Exercise:
Rewrite the material below, replacing every occurrence of "screenshot" with "image" and leaving all other text unchanged. Omit the pictures from your output.
^^^^^^^^
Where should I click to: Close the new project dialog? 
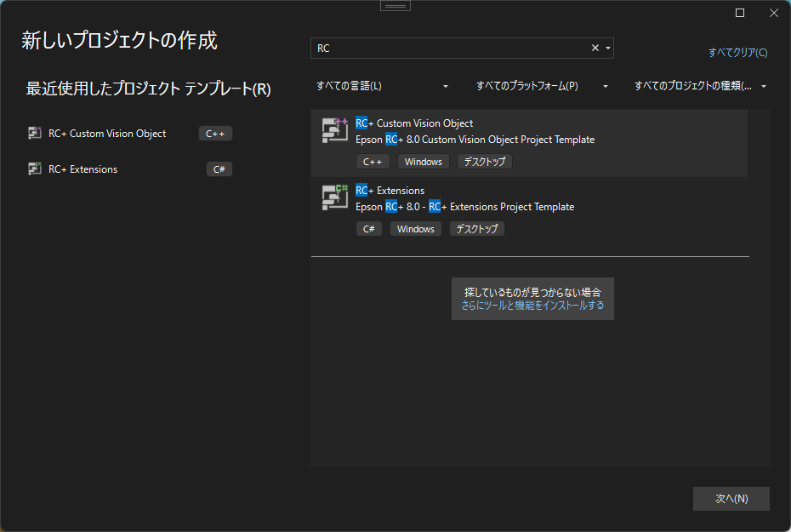click(x=773, y=13)
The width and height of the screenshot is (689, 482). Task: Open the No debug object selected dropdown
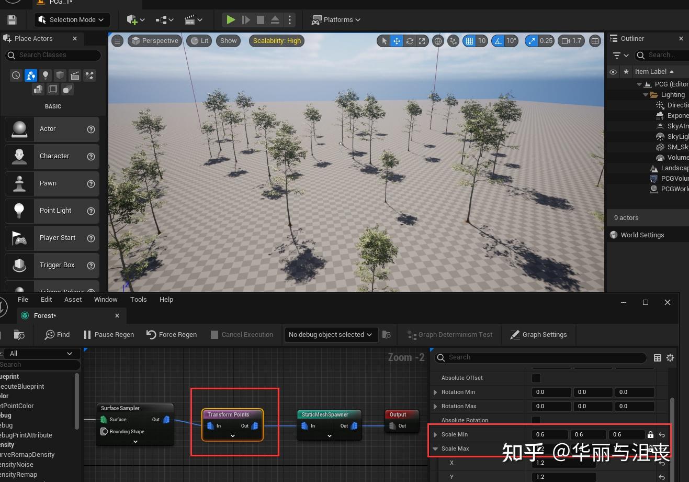[330, 335]
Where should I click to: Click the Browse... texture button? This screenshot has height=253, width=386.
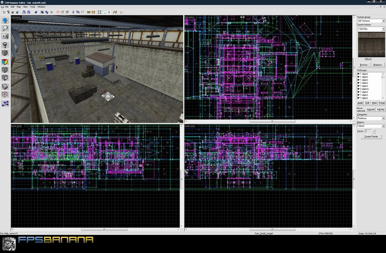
^^^^^^^^
Correct answer:
Where should I click to: Close the new project dialog? 
click(x=773, y=13)
The width and height of the image is (689, 482). Task: Open the No debug object selected dropdown
[330, 335]
Where should I click to: Click the Browse... texture button? This image has height=253, width=386.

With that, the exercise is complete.